Yesterday we learnt about machine learning improving VVC. But VVC has a fundamental property which limits its ability to compress: it’s raster-based. Vector graphics are infinitely scalable with no loss of quality and are very efficient. Instead of describing 100 individual pixels, you can just define a line 100 pixels long. This video introduces a vector-based video codec which dramatically reduces bitrate.

Sam Bhattacharyya from Vectorly introduces this technique which uses SVG graphics, a well-established graphics standard available in all major web browsers. It describes shapes with XML and is similar to WebGL. The once universal Adobe Flash was able to animate SVG shapes as part of its distinctive ‘flash animations’. The new aspect here is not to start with SVG shapes and animate them, but to create those shapes from video footage and recreate that same video but with vectors.

Sam isn’t shy to acknowledge that video vectorisation is a technique which works well on animation with solid colours; Peppa Pig being the example shown. But on more complex imagery without solid colours and sharp lines, this technique doesn’t result in useful compression. To deal with shaded animation, he explains a technique of using mesh gradients and diffusion curves to represent gradually changing colours and shades. Sam is interested in exploring a hybrid mode whereby traditional video had graphics overlayed using this low-bandwidth vector-based codec.
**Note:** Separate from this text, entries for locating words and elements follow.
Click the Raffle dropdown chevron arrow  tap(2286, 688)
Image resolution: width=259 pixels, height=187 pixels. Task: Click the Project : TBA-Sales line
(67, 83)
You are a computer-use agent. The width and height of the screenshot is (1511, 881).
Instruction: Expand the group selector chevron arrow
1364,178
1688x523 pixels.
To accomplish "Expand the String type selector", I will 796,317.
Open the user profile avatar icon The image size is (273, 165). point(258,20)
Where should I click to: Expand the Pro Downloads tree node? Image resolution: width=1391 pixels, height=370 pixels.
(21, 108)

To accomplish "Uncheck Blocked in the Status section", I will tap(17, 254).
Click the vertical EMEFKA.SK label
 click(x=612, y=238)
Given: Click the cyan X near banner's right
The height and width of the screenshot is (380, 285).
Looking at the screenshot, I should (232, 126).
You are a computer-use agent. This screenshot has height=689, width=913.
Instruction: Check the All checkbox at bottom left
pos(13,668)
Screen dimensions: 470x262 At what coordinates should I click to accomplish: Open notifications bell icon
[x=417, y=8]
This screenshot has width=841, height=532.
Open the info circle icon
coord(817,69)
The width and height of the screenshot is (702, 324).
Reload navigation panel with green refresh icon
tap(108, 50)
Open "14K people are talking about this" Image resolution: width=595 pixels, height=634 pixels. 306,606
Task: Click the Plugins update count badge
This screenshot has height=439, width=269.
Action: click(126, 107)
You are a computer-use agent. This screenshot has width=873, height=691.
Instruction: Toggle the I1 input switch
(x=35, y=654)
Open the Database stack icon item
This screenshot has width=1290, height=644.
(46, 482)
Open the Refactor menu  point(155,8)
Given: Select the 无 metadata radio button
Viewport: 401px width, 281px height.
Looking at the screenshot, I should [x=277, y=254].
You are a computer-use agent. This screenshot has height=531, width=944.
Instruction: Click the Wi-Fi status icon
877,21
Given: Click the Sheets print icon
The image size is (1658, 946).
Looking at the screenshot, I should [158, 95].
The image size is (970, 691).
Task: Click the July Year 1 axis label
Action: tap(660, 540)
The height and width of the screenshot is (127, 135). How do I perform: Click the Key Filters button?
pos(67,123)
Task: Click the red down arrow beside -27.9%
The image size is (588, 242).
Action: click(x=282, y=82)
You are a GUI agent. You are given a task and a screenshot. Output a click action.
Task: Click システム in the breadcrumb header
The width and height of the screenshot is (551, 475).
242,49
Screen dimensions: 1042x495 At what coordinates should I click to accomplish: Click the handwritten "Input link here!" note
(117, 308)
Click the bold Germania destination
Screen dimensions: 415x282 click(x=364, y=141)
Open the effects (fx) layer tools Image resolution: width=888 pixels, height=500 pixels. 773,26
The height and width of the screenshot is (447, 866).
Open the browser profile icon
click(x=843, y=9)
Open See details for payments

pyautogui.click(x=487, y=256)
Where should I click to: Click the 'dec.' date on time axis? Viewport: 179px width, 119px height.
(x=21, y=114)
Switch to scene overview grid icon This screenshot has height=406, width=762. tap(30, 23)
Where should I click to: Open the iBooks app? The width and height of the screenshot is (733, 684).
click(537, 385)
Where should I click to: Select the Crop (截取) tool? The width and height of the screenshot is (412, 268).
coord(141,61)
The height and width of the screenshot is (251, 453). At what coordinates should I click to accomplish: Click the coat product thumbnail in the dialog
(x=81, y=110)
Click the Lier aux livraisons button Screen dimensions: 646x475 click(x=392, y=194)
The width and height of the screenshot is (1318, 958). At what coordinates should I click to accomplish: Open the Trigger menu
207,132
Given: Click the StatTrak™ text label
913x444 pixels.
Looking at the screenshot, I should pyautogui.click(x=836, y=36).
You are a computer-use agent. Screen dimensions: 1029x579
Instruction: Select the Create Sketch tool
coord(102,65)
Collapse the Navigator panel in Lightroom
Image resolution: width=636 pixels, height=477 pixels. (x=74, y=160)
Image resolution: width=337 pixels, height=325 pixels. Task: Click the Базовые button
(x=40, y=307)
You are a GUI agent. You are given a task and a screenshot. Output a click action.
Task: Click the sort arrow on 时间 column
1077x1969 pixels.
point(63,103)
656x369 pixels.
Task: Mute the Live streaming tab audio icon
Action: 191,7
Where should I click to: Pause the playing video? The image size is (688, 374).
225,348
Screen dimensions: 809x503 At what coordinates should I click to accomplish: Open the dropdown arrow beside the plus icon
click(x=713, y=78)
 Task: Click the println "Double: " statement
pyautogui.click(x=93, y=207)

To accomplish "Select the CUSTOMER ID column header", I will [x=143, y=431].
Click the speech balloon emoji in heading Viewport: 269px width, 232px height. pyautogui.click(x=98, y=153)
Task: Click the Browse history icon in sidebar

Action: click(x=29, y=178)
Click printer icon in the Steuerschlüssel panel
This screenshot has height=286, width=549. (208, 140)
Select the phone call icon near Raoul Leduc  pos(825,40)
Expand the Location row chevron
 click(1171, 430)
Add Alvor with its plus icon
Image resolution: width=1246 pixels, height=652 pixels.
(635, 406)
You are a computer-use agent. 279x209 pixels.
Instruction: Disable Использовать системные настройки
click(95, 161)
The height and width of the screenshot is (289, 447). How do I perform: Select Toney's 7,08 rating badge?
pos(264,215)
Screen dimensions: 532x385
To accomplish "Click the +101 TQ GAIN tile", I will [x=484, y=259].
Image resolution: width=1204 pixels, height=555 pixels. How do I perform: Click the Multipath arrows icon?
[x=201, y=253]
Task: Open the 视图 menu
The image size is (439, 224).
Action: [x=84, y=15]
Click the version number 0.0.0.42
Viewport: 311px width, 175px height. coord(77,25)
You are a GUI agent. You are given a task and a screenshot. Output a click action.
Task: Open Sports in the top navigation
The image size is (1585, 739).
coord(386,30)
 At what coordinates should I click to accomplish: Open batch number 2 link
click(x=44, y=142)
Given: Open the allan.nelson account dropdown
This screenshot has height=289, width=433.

The technique uses machine learning/AI techniques to identify the shapes, track them and to put them in to keyframes. The codec plays this back by interpolating the motion. This can produce files playable at HD of only 100kbps. For the right content, this can be a great option given it’s based on established standards, is low bitrate and can be hardware accelerated.

Sam’s looking for interest from the community at large to help move this work forward.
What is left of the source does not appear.